The direction, the plot, the editing, the acting... all are abysmally bad. As is the case with most low-budget horror movies, the are gaping plot holes. The story revolves around a debate team on the way to a national level competition. They're supposed to travel in a Class A RV, but the company that contracted the transportation is run by a shyster, and he shows up in a marginally renovated school bus.
Along the way to the national meet, the group stops to eat. While they're in the restaurant, some invisible entity boards the bus and rifles through everyone's belongings, making a mess. The shyster bus driver blames the character, Carlos, for leaving the door to the bus open, even though the driver was the last one off of the bus.
Everyone else joins in and plays the blame game with Carlos, even though he was with everyone the entire time that they were in the restaurant. He went from table to table annoying all of the others. Everyone saw him in the restaurant. No one saw him leave at any point. He has literally a dozem alibis who can attest to his whereabouts when the bus was vandalized... and everyone blames him anyway.

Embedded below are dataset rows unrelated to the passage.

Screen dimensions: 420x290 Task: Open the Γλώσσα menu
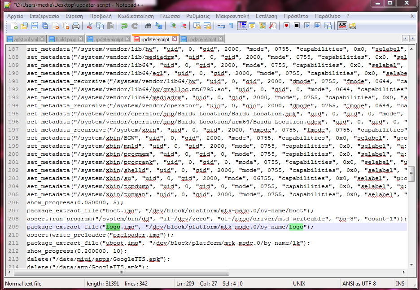coord(170,16)
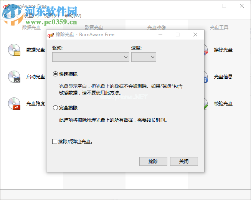Screen dimensions: 251x200
Task: Click the 擦除 button
Action: pyautogui.click(x=153, y=162)
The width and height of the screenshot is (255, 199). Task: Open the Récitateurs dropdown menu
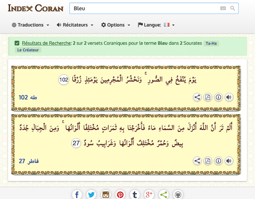pyautogui.click(x=75, y=25)
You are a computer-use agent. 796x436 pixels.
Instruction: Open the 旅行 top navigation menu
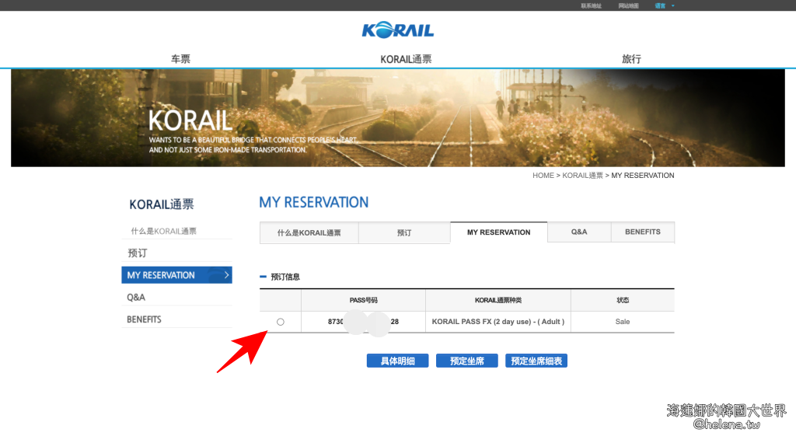631,59
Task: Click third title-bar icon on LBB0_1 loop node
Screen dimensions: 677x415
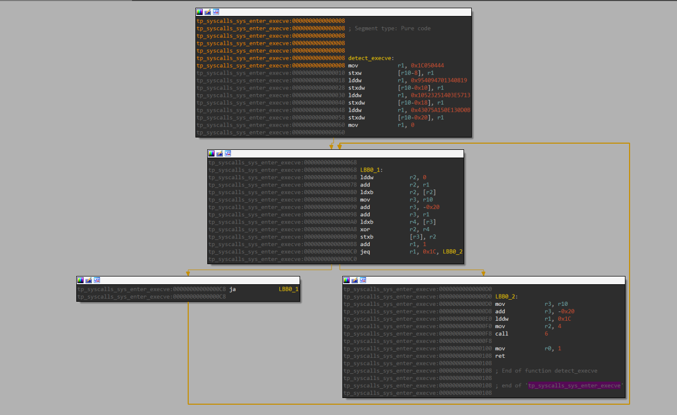Action: click(228, 153)
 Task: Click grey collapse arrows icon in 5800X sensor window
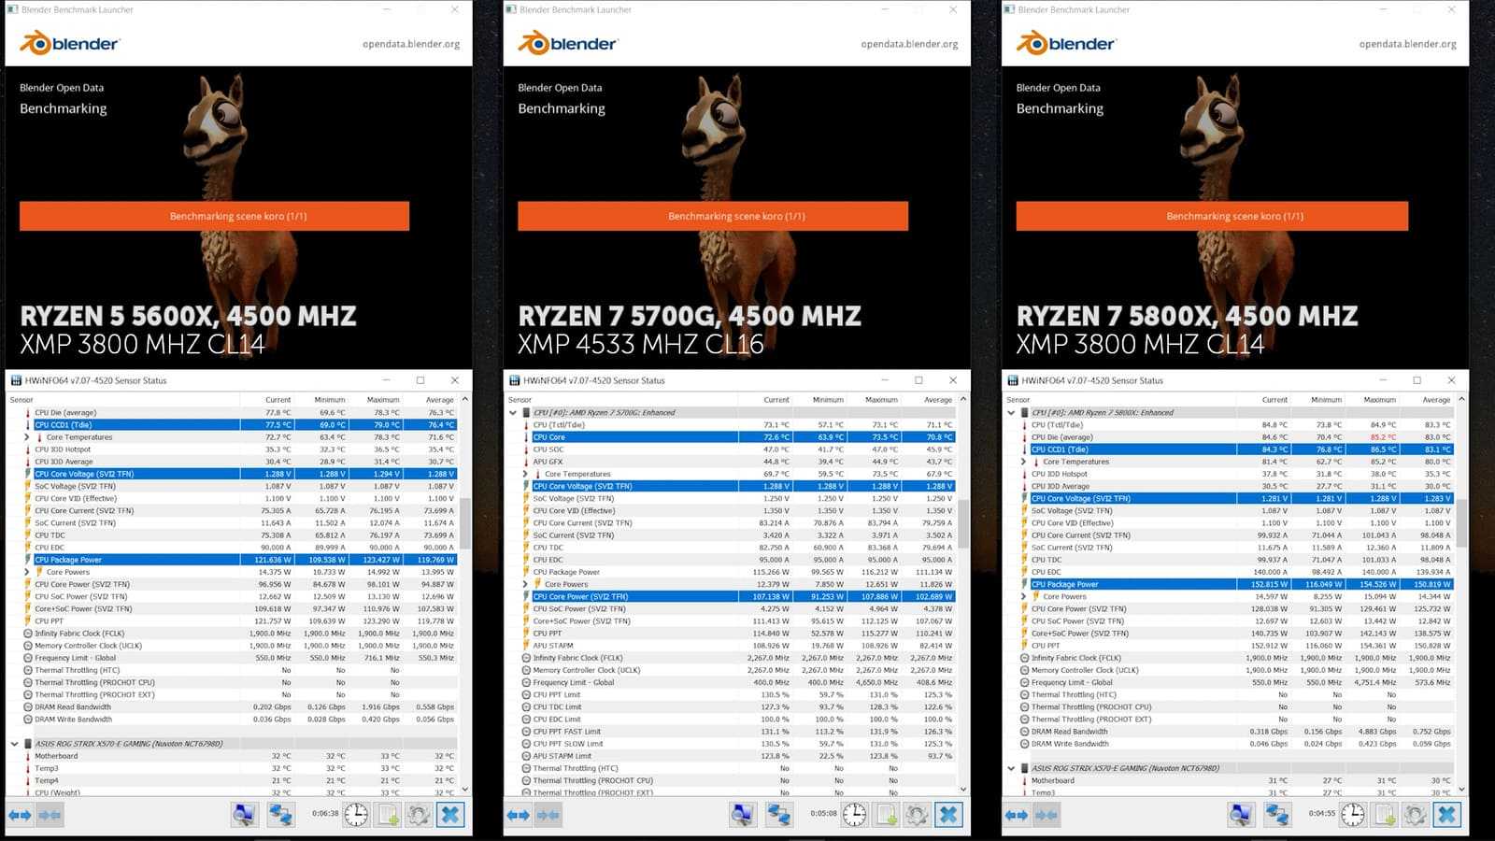coord(1047,815)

Perhaps this is due to the fact that Carlos is arguably the most annoying, biggest dork in the history of cinema. Carlos is that little dweeb that thinks that he's endlessly charming and irresistibly cute, but he's an uncharismatic cretin. He's the alternate member of the debate team, and oh yes, he's an amateur ventriloquist... a very, very, very bad ventriloquist.
Then there's the girl who looks to be all of 19 years old, but who somehow did two tours of duty in Iran as a soldier before attending college and joining the debate team. When did she enlist, when she was 12? She was in the Army, and attests to this by cheerfully exclaiming "Semper fi!", which is a Marine Corps credo, not the Army's.
The movie jumps back and forth in flashbacks specific to each character, foreshadowing of things to come. At one point in the movie, the bus driver hits something invisible with the bus, and when he investigates, he finds some sort of slime or ectoplasm all over the front of the bus. He touches it, and cuts himself in the process. That's right, he cuts his hand on slime, and we all know how razor-sharp that slimy goop can be.
Then we have the poor man's Mulder and Scully, local detectives who fear that the government is going to step in and quash the investigation into what happened to the missing people who were on the bus.
As for the trip, it somehow takes two full days to drive from Key West, Florida, to Birmingham, Alabama. Two full days. Recently, I drove from Detroit, Michigan, to Venice, Florida in a little over 19 hours. Not two days, 19 hours.
As this two days tour rolls on, the bus is plagued by increasingly violent attacks. After one such attack, they hear on the bus's CB radio that a nearby RV is under attack by some mysterious entity... and it's all downhill from there. This movie is galactically beyond awful, the true mystery is how it was ever made to begin with.